■ **TASK INSTRUCTIONS**: Please, in the data that follows, copy exactly the lines from the line with "Select assign_sla in the sidebar" through the last one, both included. Do not include pictures.
EXERCISE DATA: Begin
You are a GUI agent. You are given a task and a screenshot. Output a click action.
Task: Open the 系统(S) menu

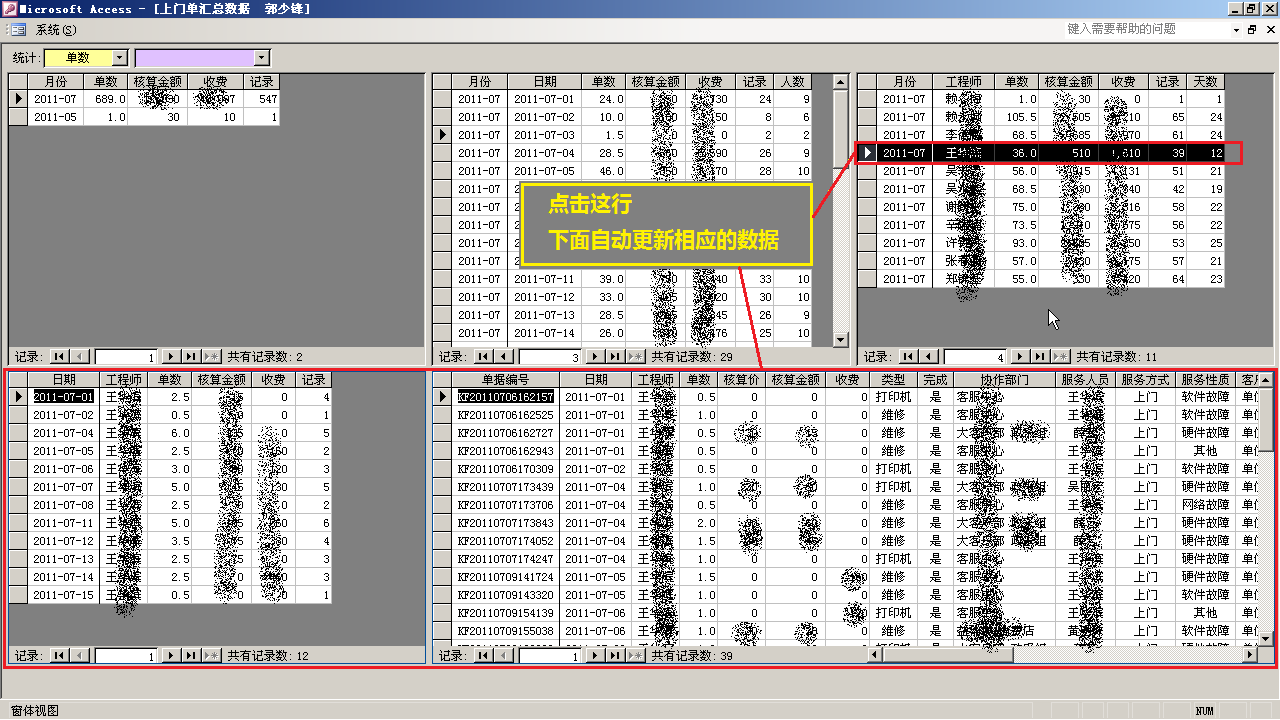[x=56, y=30]
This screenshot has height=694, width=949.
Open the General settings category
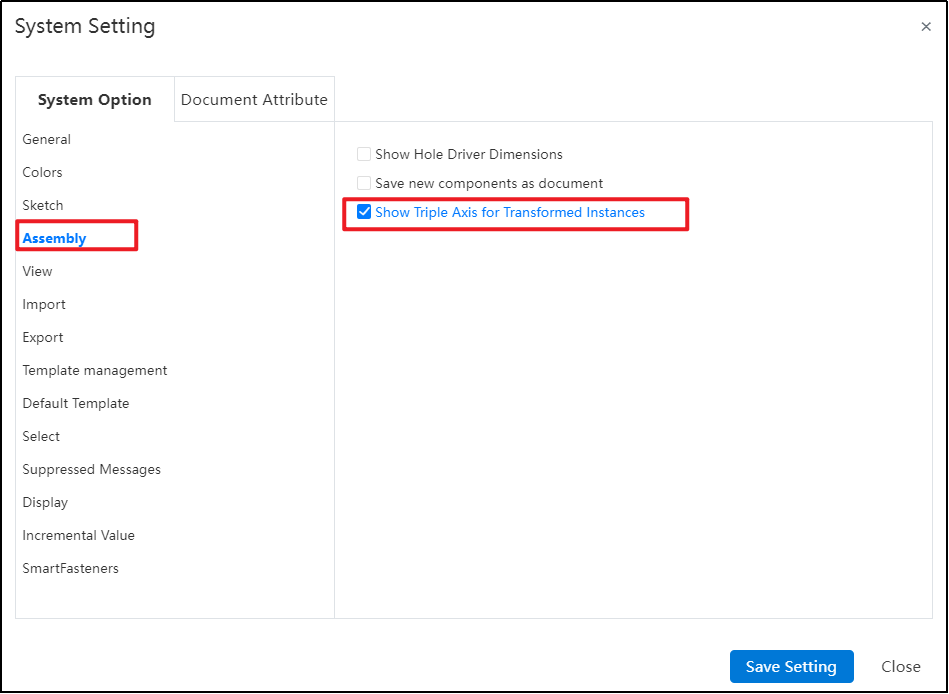click(47, 140)
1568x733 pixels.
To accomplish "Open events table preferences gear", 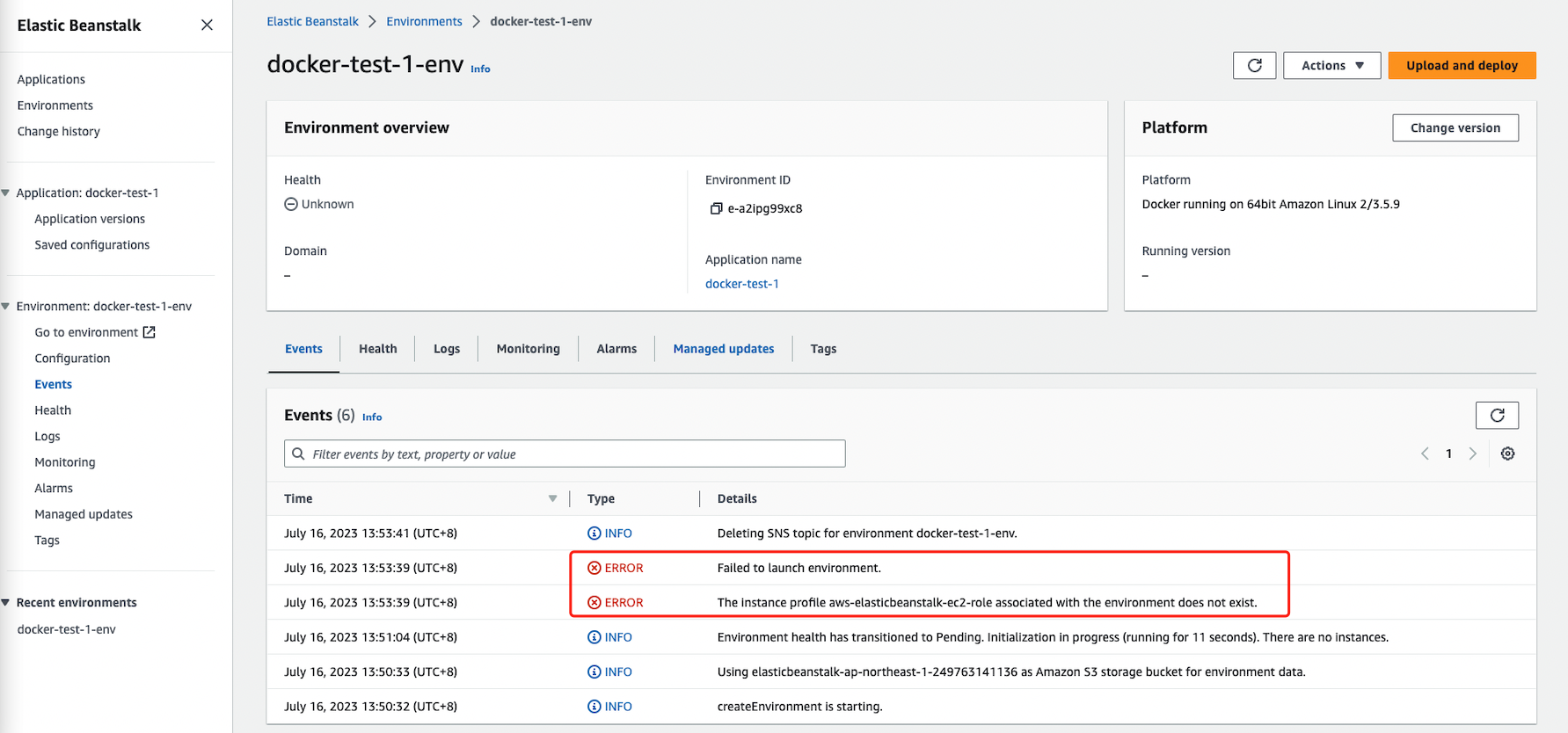I will pos(1507,454).
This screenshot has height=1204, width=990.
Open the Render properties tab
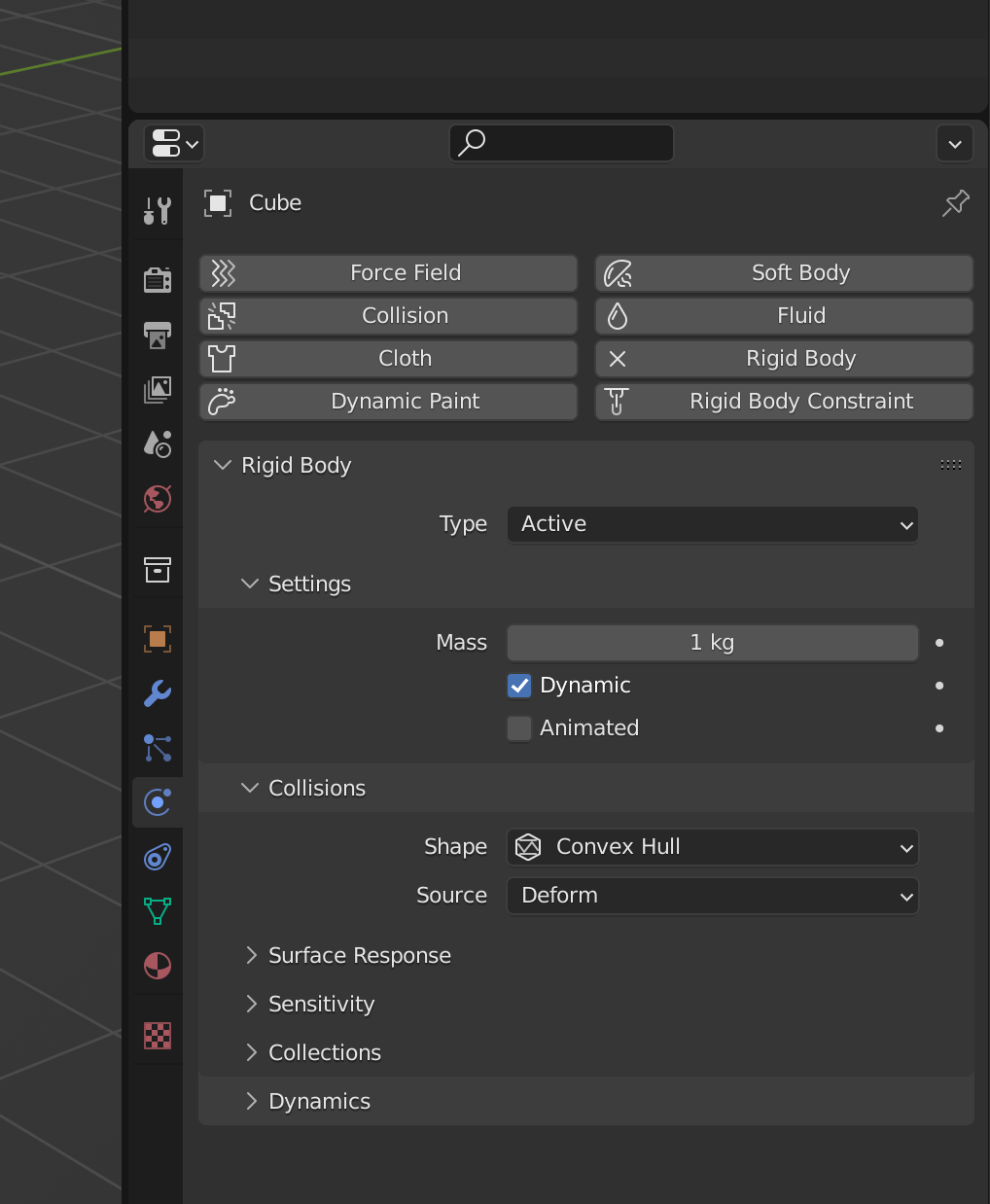(157, 280)
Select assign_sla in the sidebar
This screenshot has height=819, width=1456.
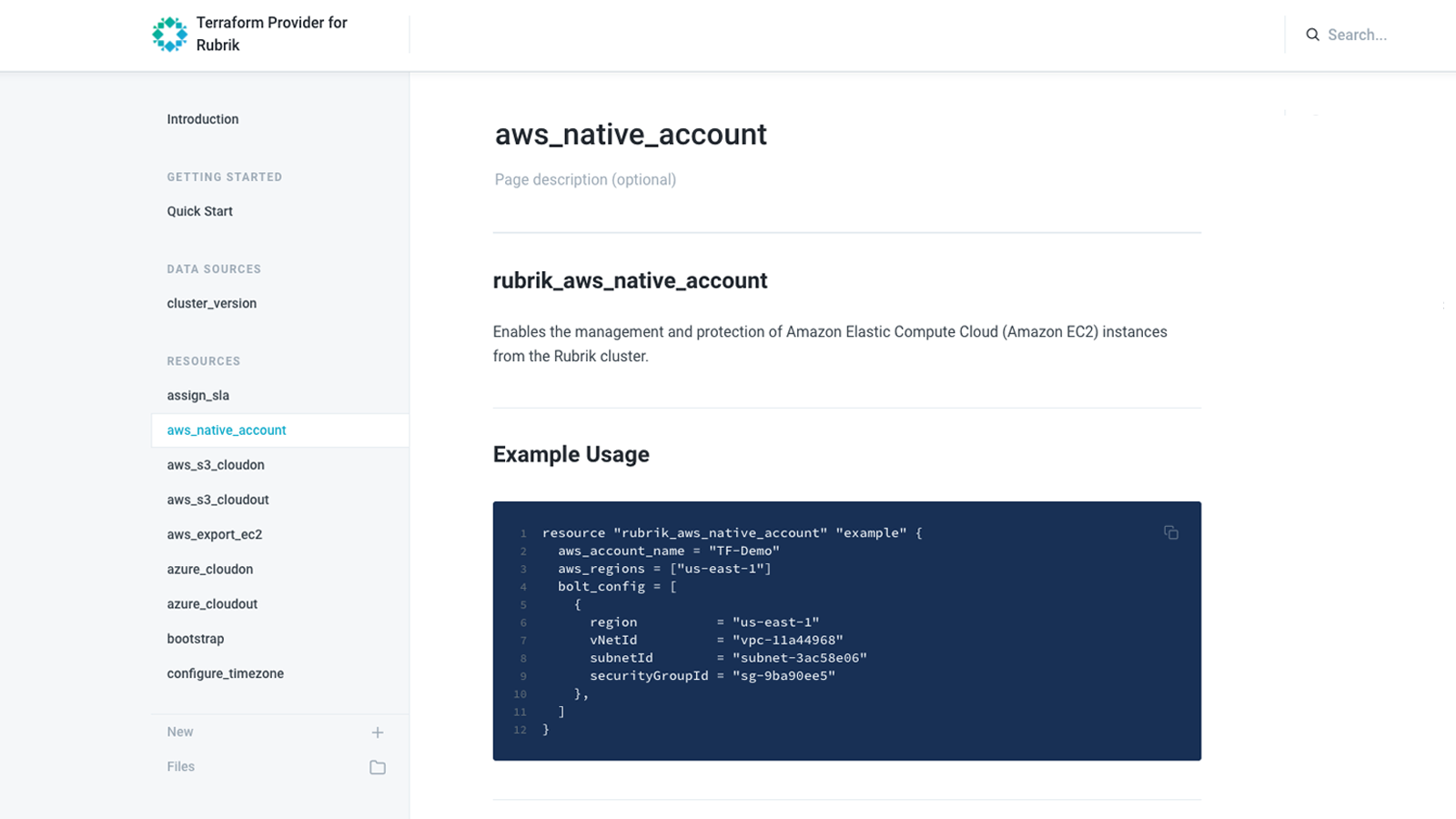tap(198, 396)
EXERCISE DATA: End
■ **ANSWER TO THIS TASK**:
Select assign_sla in the sidebar
This screenshot has height=819, width=1456.
tap(198, 396)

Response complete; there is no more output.